Eonia, the euro zone overnight bank-to-bank lending rate, has been volatile, spiking above the ECB's key rate at times, as banks repay their crisis loans with confidence returning and lenders shaping up for the ECB's balance sheet check this year.

The concerns were raised at a December meeting of the money market contact group (MMCG), which includes around 20 top traders and a handful of top ECB experts, and the ECB said in January it would act if such tightening became "unwarranted".

"A number of MMCG members were concerned that the 'normalisation' of the EONIA towards 25 basis points was too swift in view of the current state of market functioning and fragmentation," minutes of the December meeting showed.

"In their view, the tightening was driven by the pace of the ongoing repayments of the three-year longer-term refinancing operations, which exceeded the pace of the market normalisation and was partly attributed to banks' reluctance to participate in central bank operations," the report said.

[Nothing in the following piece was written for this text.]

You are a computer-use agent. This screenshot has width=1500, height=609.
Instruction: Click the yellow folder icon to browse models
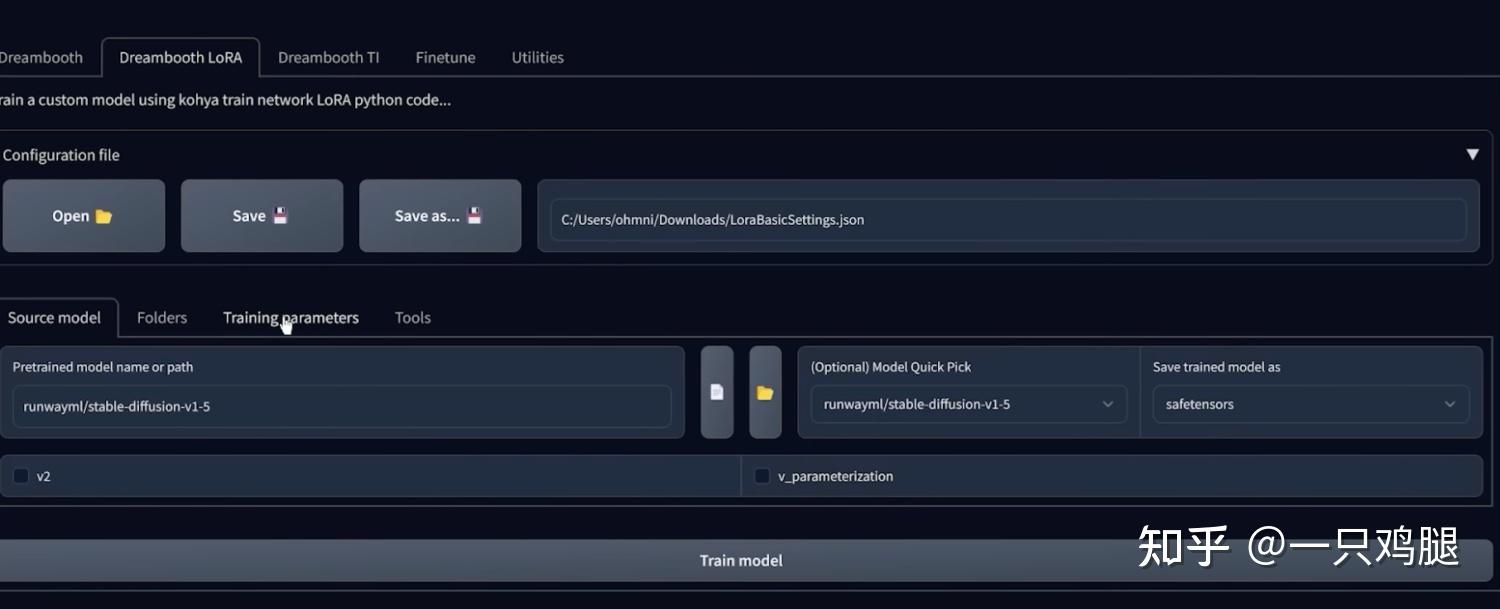(765, 391)
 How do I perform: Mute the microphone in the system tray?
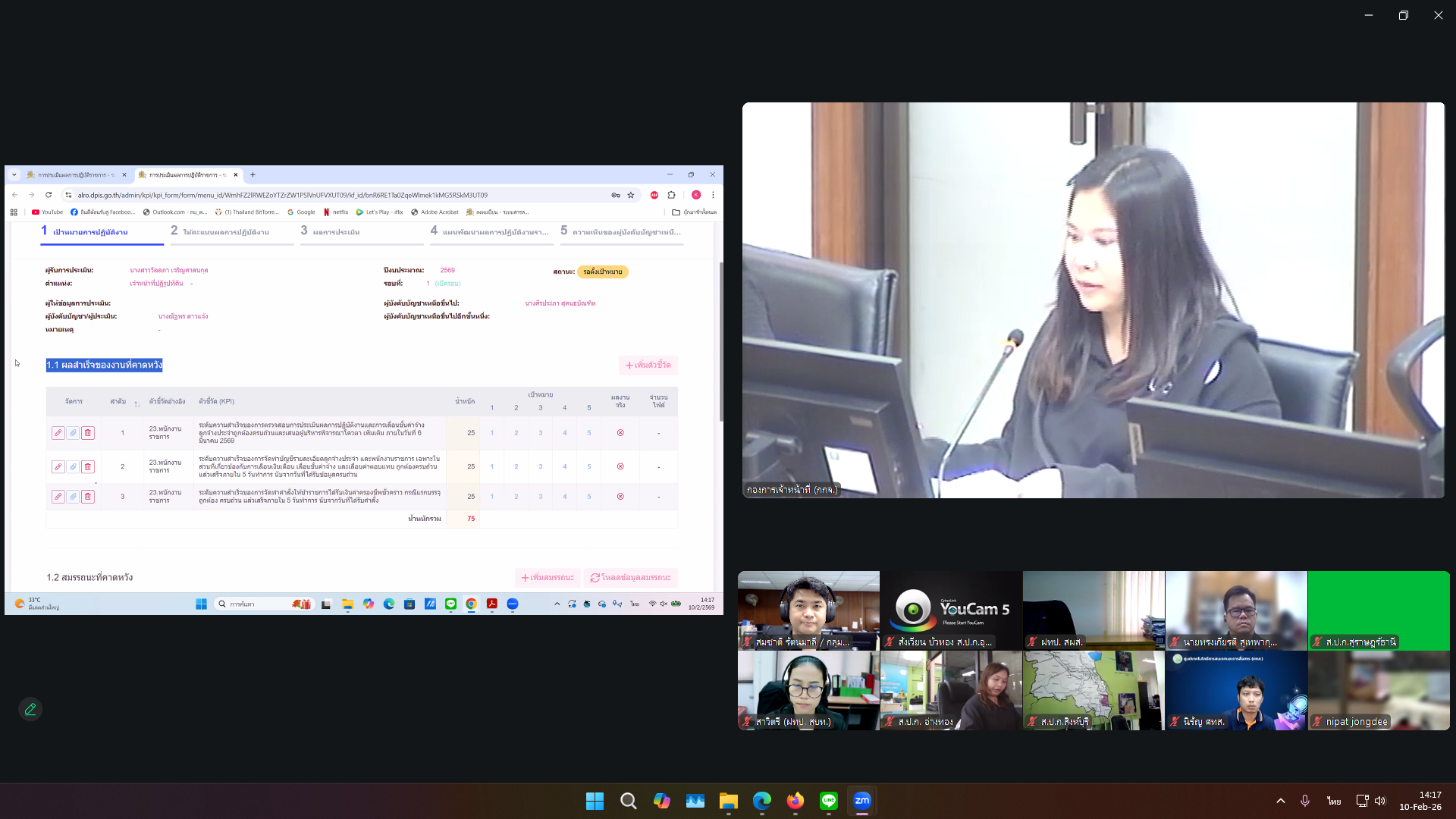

One reason for such reluctance could be the end-of-the-year cut off date, which the ECB will use to assess the euro zone's top lenders' balance sheets, checking whether they have allocated sufficient capital to meet potential losses.

But bank funding issues, liquidity ratios and central bank funding will not be covered in the ECB's so-called asset quality review (AQR), the minutes also said.

ECB President Mario Draghi reiterated after the January policy meeting that it was very difficult to draw conclusions on the relationship between excess liquidity and Eonia, saying the ECB would watch developments closely and act if necessary.

Excess liquidity, or money banks have beyond what they need for their day-to-day operations, has fallen to 170 billion euros, down from a mid-2012 peak of 800 billion.

ECB governing council member Klaas Knot said at the weekend that the ECB was concerned about the volatility in short-term interest rates, but was not ready to engage in any policy action to counter it for now.

A possible response would be another cut of the ECB's main refinancing rate, but it is unclear whether the ECB would then also cut its deposit rate below the current level of zero, effectively charging banks to hold their cash overnight.

The negative deposit rate was also discussed at the MMCG December meeting, and a number of members "warned of a possible adverse impact on money market activity", the minutes showed.

"One member noted that it could improve market fragmentation across euro area countries," it said.